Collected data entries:
--------------------
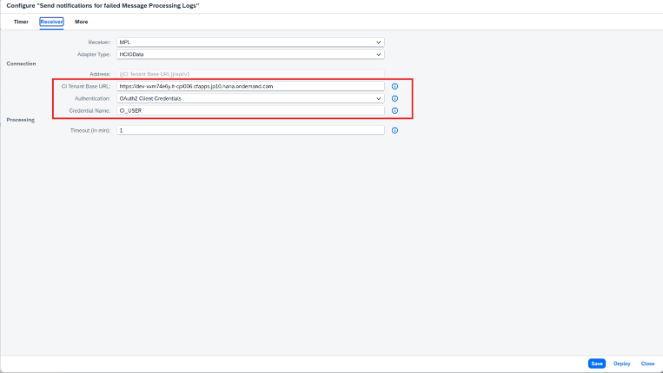663x373 pixels.
Task: Click the Close button at bottom
Action: click(x=647, y=364)
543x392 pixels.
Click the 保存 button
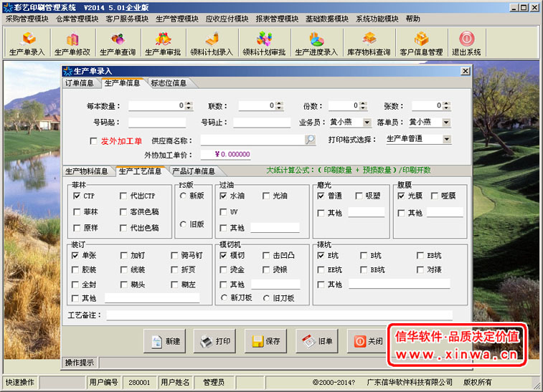click(x=265, y=342)
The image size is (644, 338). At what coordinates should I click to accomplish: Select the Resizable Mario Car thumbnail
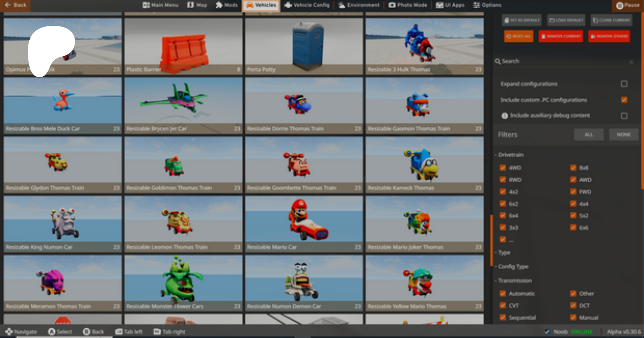304,224
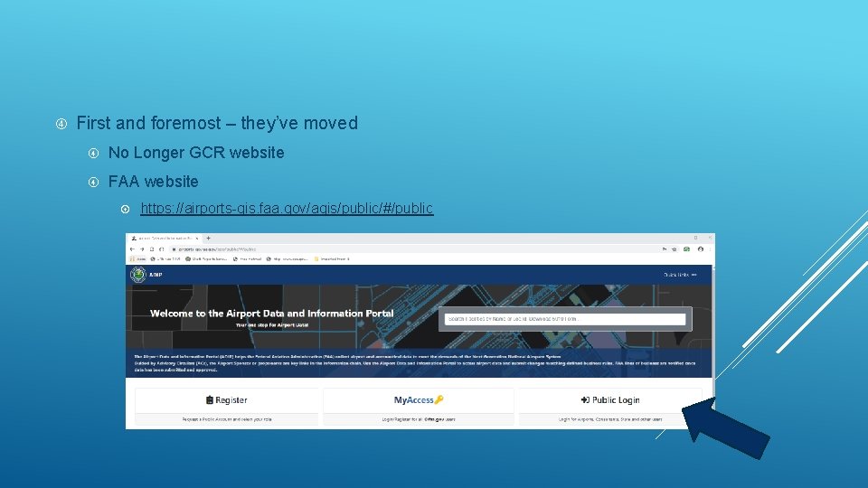The width and height of the screenshot is (868, 488).
Task: Open the browser profile avatar icon
Action: click(700, 249)
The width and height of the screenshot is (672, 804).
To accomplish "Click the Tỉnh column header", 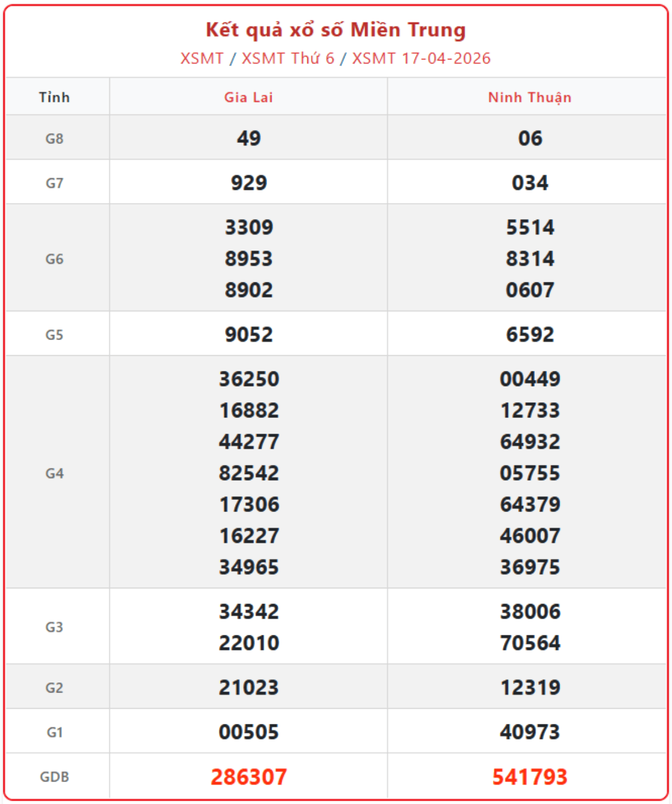I will pyautogui.click(x=54, y=97).
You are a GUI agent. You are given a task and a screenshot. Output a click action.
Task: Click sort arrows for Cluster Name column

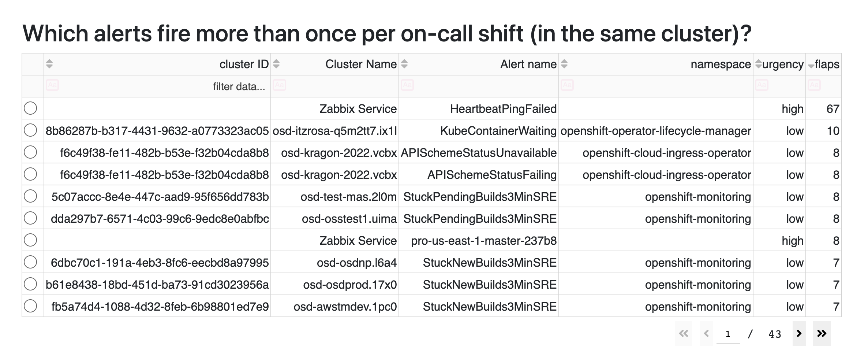276,64
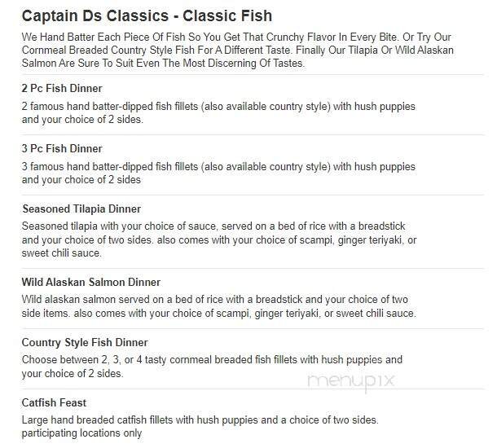Click the line starting 'side items. also comes'

[218, 314]
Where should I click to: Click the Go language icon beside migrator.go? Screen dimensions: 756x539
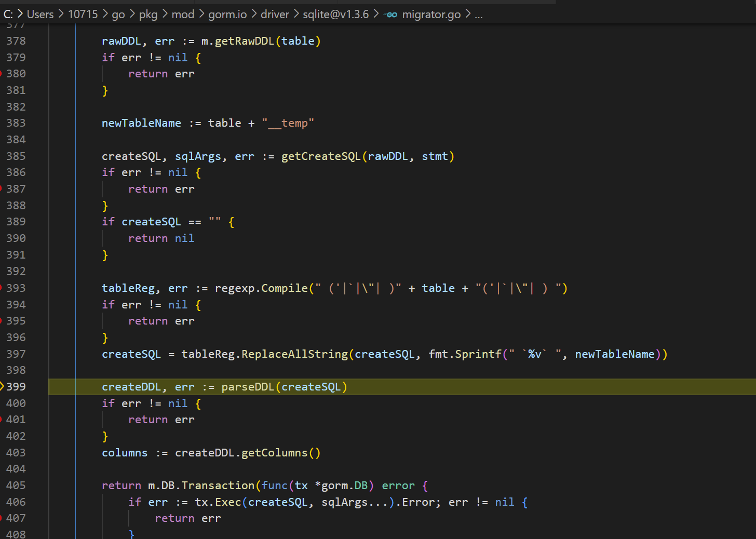point(390,14)
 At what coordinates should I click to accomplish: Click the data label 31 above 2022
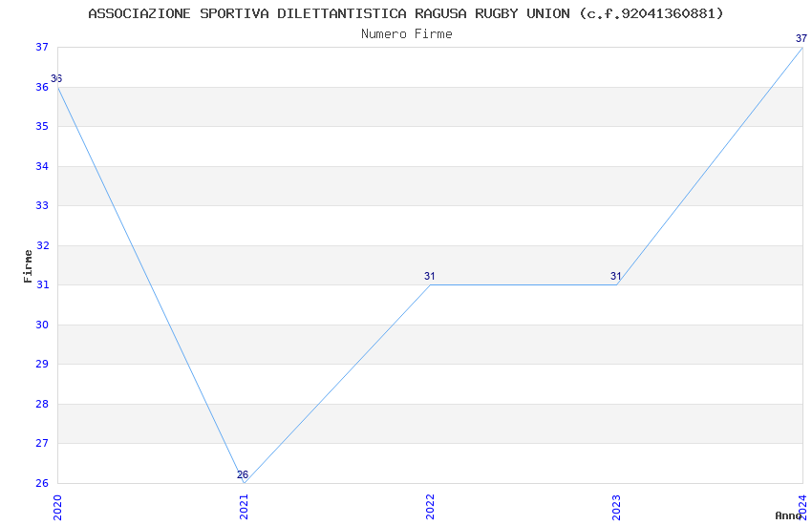(430, 277)
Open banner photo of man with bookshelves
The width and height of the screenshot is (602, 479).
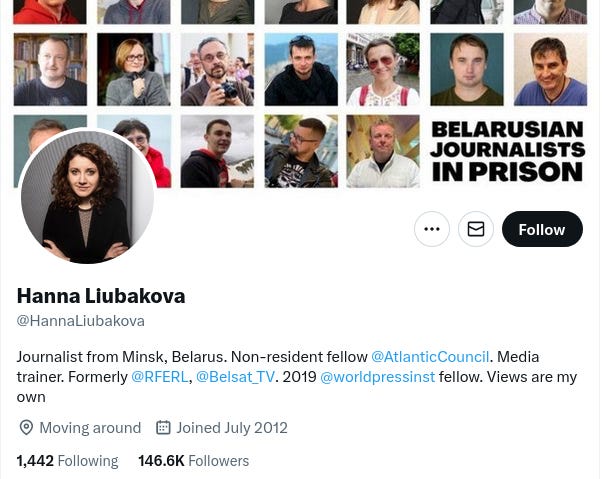[50, 69]
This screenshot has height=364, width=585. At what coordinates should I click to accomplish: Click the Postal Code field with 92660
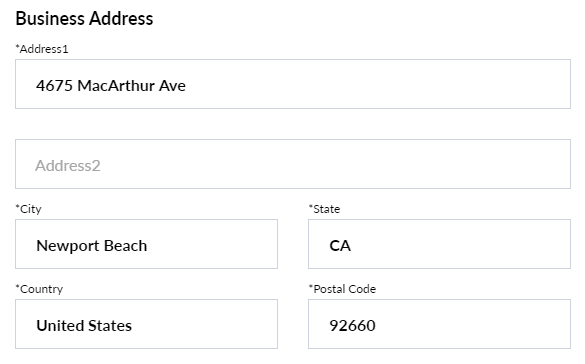click(x=439, y=324)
--------------------
§ **What you need to do**
The answer must be the part of the records that opens with the line containing "543x392 pixels." and closes with the line containing "The width and height of the screenshot is (672, 804).", reproduced exactly, with no pictures.

§ **Answer to the exercise**
543x392 pixels.
Click the 保存 button
click(x=265, y=342)
The image size is (644, 338). At what coordinates should I click to accomplish: Select the Resizable Mario Car thumbnail
304,224
The width and height of the screenshot is (868, 488).
Task: Open the browser profile avatar icon
Action: click(700, 249)
The width and height of the screenshot is (672, 804).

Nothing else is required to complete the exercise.